◆ Exercise brief ◆
Rewrite the data below, replacing every instance of "At what coordinates should I click to accomplish" with "Which point should I click to complete" and leaving everything else unchanged.

◆ Data shown ◆
[start]

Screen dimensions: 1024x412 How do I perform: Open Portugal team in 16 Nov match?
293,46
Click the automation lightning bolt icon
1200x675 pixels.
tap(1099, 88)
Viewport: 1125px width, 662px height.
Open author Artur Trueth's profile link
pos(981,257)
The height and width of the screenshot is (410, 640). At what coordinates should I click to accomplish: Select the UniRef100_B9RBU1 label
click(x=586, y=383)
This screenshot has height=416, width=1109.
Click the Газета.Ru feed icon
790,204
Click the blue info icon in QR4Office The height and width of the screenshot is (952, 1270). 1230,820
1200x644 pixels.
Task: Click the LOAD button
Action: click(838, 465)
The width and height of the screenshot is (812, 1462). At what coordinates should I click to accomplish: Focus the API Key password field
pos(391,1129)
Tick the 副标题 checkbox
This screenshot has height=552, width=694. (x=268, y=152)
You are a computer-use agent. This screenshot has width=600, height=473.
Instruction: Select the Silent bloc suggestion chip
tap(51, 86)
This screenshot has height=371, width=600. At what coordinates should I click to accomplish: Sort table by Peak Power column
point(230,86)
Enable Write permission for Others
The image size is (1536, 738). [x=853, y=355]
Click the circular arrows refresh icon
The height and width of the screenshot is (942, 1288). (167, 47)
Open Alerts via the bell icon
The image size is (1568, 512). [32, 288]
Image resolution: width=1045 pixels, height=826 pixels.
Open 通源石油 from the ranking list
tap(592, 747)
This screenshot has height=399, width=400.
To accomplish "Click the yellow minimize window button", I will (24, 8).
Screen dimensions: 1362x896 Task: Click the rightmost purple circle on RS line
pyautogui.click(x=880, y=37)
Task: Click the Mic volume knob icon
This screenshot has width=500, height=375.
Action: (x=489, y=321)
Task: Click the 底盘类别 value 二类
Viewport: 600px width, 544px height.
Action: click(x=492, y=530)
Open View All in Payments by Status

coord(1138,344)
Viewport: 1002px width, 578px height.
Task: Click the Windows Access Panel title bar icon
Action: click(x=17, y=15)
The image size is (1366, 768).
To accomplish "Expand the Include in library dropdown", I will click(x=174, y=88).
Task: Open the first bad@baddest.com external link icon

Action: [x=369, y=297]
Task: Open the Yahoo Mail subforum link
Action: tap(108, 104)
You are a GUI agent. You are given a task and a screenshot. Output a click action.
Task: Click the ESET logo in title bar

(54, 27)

[end]

◆ Exercise solution ◆
Screen dimensions: 1024x412 How do I perform: Open Portugal team in 16 Nov match?
293,46
Click the automation lightning bolt icon
1200x675 pixels.
tap(1099, 88)
Viewport: 1125px width, 662px height.
Open author Artur Trueth's profile link
pos(981,257)
The height and width of the screenshot is (410, 640). Which point should I click to complete: Select the UniRef100_B9RBU1 label
click(x=586, y=383)
This screenshot has height=416, width=1109.
Click the Газета.Ru feed icon
790,204
Click the blue info icon in QR4Office The height and width of the screenshot is (952, 1270). 1230,820
1200x644 pixels.
Task: Click the LOAD button
Action: click(838, 465)
The width and height of the screenshot is (812, 1462). Which point should I click to complete: Focus the API Key password field
pos(391,1129)
Tick the 副标题 checkbox
This screenshot has height=552, width=694. (x=268, y=152)
You are a computer-use agent. This screenshot has width=600, height=473.
Instruction: Select the Silent bloc suggestion chip
tap(51, 86)
This screenshot has height=371, width=600. Which point should I click to complete: Sort table by Peak Power column
point(230,86)
Enable Write permission for Others
The image size is (1536, 738). [x=853, y=355]
Click the circular arrows refresh icon
The height and width of the screenshot is (942, 1288). (167, 47)
Open Alerts via the bell icon
The image size is (1568, 512). [32, 288]
Image resolution: width=1045 pixels, height=826 pixels.
Open 通源石油 from the ranking list
tap(592, 747)
This screenshot has height=399, width=400.
To accomplish "Click the yellow minimize window button", I will (24, 8).
Screen dimensions: 1362x896 Task: Click the rightmost purple circle on RS line
pyautogui.click(x=880, y=37)
Task: Click the Mic volume knob icon
This screenshot has width=500, height=375.
Action: (x=489, y=321)
Task: Click the 底盘类别 value 二类
Viewport: 600px width, 544px height.
Action: click(x=492, y=530)
Open View All in Payments by Status

coord(1138,344)
Viewport: 1002px width, 578px height.
Task: Click the Windows Access Panel title bar icon
Action: click(x=17, y=15)
The image size is (1366, 768).
To accomplish "Expand the Include in library dropdown", I will click(x=174, y=88).
Task: Open the first bad@baddest.com external link icon

Action: [x=369, y=297]
Task: Open the Yahoo Mail subforum link
Action: tap(108, 104)
You are a GUI agent. You are given a task and a screenshot. Output a click action.
Task: Click the ESET logo in title bar

(54, 27)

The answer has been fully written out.